=== Objective ===
Copy the data verbatim, from the line containing "Task: Click the Sexo input field" through the line containing "[x=421, y=382]", including both of those lines.

=== Material ===
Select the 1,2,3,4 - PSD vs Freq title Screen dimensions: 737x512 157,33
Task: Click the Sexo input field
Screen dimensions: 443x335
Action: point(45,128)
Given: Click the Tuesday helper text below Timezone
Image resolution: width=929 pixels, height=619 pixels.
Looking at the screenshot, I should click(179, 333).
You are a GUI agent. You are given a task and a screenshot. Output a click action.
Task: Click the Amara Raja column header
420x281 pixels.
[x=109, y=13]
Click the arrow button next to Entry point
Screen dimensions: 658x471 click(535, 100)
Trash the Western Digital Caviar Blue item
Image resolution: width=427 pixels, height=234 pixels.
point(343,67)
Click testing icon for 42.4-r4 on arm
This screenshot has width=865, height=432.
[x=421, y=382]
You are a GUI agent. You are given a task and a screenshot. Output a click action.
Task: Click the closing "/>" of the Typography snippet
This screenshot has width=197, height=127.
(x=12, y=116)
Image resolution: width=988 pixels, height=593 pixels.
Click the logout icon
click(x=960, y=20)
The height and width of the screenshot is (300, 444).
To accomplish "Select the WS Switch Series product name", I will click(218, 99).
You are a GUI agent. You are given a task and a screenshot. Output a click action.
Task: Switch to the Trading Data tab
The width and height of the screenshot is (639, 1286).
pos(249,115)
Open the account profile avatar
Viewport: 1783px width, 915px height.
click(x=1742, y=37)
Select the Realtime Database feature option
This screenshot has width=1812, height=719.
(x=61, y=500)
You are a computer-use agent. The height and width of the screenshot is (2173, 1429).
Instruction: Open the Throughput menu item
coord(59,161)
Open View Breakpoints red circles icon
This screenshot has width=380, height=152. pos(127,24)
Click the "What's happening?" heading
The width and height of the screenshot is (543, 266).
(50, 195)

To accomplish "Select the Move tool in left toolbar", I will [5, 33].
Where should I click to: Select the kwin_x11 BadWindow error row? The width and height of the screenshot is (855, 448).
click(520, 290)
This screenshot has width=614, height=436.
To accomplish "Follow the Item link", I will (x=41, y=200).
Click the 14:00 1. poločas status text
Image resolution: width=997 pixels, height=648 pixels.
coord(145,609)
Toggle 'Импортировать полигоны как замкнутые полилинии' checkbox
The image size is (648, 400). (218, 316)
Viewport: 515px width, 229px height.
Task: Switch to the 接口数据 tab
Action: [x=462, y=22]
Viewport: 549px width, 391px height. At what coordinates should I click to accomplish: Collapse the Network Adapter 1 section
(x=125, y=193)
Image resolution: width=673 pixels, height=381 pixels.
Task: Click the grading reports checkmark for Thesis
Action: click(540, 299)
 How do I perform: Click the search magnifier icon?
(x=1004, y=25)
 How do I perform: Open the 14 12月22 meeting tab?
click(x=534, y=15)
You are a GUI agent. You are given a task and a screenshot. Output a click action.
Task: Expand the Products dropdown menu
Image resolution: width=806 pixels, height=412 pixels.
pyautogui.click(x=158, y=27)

=== Final result ===
Task: Click the Sexo input field
Screen dimensions: 443x335
Action: point(45,128)
Given: Click the Tuesday helper text below Timezone
Image resolution: width=929 pixels, height=619 pixels.
Looking at the screenshot, I should click(179, 333).
You are a GUI agent. You are given a task and a screenshot. Output a click action.
Task: Click the Amara Raja column header
420x281 pixels.
[x=109, y=13]
Click the arrow button next to Entry point
Screen dimensions: 658x471 click(535, 100)
Trash the Western Digital Caviar Blue item
Image resolution: width=427 pixels, height=234 pixels.
point(343,67)
Click testing icon for 42.4-r4 on arm
This screenshot has width=865, height=432.
[x=421, y=382]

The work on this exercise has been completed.